(Activity): Wherever the line with "This screenshot has width=579, height=386." sits in the listing below, transcribe from it up to and including the line with "You are a computer-use agent. The height", exactly, and leave the remaining lines out.

(Provided records):
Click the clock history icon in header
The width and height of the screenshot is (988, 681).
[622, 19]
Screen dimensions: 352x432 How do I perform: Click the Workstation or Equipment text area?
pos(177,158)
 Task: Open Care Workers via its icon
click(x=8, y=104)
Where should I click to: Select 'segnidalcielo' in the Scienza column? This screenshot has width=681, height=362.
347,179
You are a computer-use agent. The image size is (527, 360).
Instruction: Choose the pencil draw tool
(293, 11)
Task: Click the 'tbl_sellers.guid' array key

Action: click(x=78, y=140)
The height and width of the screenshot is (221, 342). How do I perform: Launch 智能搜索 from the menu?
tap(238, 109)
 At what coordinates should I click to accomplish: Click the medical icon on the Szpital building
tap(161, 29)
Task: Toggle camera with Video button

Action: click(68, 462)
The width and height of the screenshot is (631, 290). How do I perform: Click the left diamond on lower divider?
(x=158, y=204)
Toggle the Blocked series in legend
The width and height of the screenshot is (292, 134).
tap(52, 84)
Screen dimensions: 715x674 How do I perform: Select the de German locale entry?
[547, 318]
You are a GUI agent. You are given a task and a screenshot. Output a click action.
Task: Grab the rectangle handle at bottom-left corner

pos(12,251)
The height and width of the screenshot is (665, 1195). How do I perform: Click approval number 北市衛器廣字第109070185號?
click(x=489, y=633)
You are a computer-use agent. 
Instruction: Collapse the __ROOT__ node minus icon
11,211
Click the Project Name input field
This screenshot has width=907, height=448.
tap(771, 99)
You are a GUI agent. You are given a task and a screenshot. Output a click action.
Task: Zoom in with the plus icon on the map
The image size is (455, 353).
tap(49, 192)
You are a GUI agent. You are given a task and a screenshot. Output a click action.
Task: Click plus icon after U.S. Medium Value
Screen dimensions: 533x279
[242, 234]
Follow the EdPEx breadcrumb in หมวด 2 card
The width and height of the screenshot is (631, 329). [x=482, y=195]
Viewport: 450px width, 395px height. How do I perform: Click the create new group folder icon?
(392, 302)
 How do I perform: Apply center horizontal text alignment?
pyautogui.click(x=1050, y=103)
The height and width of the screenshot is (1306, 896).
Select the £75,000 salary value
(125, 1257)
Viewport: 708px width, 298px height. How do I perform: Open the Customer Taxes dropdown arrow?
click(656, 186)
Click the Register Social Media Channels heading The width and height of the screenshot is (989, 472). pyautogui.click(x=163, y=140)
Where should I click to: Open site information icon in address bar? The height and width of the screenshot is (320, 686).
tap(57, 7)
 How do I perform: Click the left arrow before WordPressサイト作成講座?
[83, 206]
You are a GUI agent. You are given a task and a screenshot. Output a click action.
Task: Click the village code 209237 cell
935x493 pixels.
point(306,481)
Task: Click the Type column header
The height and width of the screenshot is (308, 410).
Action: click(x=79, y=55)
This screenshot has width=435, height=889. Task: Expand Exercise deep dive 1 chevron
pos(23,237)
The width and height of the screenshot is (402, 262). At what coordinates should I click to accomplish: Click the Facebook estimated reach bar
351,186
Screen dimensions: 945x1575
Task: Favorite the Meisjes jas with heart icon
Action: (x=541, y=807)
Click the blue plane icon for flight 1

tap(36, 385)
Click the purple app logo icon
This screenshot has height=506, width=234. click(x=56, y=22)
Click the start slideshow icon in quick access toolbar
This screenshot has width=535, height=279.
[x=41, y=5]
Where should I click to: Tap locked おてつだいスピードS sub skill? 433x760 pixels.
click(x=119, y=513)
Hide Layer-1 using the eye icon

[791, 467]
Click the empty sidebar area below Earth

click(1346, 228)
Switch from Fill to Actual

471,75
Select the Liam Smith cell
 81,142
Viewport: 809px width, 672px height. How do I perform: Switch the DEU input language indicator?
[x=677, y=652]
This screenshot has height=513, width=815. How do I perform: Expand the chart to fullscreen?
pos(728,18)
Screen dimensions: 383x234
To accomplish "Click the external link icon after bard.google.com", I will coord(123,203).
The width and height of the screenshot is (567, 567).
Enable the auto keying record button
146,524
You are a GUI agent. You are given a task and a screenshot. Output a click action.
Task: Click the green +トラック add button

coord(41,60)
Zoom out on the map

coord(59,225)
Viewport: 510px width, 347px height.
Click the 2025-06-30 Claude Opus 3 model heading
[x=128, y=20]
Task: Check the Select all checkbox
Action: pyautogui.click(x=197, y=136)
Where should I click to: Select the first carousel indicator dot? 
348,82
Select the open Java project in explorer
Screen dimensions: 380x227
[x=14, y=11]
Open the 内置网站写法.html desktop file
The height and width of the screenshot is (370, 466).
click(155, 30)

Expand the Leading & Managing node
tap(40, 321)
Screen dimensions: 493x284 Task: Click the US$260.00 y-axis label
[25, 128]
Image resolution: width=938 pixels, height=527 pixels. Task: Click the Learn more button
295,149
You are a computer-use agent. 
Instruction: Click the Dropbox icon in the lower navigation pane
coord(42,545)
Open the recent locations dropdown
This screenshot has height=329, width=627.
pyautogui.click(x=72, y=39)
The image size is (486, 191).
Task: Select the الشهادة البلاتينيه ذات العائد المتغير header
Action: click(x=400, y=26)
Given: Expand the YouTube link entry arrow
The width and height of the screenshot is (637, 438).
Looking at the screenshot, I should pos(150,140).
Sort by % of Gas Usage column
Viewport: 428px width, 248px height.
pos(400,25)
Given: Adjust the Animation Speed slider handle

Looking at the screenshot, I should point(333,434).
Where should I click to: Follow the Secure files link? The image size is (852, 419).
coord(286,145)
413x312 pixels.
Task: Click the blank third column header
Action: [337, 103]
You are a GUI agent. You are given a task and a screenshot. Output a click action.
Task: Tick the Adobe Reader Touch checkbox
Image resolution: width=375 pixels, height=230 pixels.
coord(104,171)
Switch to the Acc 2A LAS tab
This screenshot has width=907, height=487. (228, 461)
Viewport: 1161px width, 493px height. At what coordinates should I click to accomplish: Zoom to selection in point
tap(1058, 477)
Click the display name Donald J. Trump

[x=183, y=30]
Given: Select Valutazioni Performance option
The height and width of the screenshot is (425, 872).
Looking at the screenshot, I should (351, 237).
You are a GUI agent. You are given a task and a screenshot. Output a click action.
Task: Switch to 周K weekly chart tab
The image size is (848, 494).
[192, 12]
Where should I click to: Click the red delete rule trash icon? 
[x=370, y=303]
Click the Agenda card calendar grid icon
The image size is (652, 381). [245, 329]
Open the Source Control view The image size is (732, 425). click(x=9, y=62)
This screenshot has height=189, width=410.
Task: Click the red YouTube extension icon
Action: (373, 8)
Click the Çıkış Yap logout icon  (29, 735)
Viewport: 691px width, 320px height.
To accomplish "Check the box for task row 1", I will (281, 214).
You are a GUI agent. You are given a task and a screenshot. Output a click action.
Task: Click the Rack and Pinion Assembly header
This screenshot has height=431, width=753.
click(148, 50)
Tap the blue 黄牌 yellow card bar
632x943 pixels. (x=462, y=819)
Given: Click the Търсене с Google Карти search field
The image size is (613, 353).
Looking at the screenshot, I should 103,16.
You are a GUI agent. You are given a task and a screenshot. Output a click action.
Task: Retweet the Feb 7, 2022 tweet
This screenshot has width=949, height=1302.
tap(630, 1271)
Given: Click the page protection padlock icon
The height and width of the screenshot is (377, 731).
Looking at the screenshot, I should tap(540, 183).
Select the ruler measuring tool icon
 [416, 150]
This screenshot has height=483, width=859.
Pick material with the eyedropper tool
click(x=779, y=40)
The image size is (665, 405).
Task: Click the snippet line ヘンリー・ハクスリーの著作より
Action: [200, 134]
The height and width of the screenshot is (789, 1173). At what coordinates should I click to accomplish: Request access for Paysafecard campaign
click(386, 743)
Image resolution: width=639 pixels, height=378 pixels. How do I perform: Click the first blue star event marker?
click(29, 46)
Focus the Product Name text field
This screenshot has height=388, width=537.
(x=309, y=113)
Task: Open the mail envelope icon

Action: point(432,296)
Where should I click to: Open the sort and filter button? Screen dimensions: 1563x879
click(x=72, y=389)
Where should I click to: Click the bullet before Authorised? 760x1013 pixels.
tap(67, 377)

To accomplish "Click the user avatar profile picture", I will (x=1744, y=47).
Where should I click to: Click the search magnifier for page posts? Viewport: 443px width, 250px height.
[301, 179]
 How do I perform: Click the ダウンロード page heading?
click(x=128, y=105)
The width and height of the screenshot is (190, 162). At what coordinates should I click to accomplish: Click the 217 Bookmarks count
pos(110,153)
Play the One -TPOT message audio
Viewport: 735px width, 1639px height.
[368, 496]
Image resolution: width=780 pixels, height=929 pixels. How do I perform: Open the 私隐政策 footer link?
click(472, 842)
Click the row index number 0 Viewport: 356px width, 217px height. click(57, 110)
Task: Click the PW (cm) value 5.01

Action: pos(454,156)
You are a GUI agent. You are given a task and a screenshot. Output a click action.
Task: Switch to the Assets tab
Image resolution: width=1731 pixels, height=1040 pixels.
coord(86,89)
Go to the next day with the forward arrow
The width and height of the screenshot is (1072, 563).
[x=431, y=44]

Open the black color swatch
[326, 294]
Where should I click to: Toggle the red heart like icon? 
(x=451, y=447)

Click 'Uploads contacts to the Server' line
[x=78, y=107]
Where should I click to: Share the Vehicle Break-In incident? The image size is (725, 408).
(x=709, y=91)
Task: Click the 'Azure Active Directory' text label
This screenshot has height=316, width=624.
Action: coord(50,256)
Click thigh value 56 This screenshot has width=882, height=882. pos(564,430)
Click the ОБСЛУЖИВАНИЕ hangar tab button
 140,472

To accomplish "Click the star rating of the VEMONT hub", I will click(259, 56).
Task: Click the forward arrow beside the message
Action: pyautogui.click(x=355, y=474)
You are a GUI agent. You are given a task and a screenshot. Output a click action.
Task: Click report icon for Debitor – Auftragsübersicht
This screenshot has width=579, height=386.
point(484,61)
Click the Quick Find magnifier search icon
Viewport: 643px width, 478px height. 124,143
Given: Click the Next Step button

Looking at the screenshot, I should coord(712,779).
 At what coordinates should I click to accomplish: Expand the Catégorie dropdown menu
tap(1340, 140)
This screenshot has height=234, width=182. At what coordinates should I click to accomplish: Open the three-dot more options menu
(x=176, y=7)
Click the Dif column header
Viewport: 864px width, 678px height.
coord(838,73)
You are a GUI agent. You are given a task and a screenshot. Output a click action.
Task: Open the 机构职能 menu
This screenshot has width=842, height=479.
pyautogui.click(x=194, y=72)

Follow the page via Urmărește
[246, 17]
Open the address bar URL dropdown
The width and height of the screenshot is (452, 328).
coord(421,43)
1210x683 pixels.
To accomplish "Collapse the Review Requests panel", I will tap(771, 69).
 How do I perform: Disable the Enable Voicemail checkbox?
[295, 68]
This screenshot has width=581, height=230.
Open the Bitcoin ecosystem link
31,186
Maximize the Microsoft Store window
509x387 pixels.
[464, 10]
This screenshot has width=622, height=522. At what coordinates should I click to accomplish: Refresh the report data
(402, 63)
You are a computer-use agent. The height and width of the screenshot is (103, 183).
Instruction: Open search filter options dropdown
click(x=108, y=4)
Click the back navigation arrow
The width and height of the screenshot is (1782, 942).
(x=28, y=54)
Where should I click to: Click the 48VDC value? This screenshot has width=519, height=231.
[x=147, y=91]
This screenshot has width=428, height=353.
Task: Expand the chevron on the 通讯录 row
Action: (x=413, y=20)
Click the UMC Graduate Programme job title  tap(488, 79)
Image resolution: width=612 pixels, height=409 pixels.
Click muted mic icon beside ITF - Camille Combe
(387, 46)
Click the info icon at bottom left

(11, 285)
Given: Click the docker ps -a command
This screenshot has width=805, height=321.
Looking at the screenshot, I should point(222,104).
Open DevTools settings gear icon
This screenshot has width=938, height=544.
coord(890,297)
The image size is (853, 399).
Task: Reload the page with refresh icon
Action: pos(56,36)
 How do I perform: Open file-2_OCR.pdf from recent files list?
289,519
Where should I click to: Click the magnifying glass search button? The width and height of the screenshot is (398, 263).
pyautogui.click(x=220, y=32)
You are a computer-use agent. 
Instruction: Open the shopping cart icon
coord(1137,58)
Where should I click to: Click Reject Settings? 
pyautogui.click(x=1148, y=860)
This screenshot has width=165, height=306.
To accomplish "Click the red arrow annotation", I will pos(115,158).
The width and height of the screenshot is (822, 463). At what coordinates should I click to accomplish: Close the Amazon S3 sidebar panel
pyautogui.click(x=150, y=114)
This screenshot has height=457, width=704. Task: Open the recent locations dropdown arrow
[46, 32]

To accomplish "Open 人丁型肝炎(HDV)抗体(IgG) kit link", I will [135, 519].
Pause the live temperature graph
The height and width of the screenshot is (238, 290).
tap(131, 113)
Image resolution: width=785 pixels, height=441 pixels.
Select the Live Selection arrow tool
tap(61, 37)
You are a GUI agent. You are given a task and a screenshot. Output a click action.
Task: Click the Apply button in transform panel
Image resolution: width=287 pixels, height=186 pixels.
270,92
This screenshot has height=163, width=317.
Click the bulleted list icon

(Reply):
This screenshot has width=579, height=386.
point(484,61)
Click the Quick Find magnifier search icon
Viewport: 643px width, 478px height. 124,143
Given: Click the Next Step button

Looking at the screenshot, I should coord(712,779).
 At what coordinates should I click to accomplish: Expand the Catégorie dropdown menu
tap(1340, 140)
This screenshot has height=234, width=182. At what coordinates should I click to accomplish: Open the three-dot more options menu
(x=176, y=7)
Click the Dif column header
Viewport: 864px width, 678px height.
coord(838,73)
You are a GUI agent. You are given a task and a screenshot. Output a click action.
Task: Open the 机构职能 menu
This screenshot has width=842, height=479.
pyautogui.click(x=194, y=72)

Follow the page via Urmărește
[246, 17]
Open the address bar URL dropdown
The width and height of the screenshot is (452, 328).
coord(421,43)
1210x683 pixels.
To accomplish "Collapse the Review Requests panel", I will tap(771, 69).
 How do I perform: Disable the Enable Voicemail checkbox?
[295, 68]
This screenshot has width=581, height=230.
Open the Bitcoin ecosystem link
31,186
Maximize the Microsoft Store window
509x387 pixels.
[464, 10]
This screenshot has width=622, height=522. At what coordinates should I click to accomplish: Refresh the report data
(402, 63)
You are a computer-use agent. The height and width of the screenshot is (103, 183).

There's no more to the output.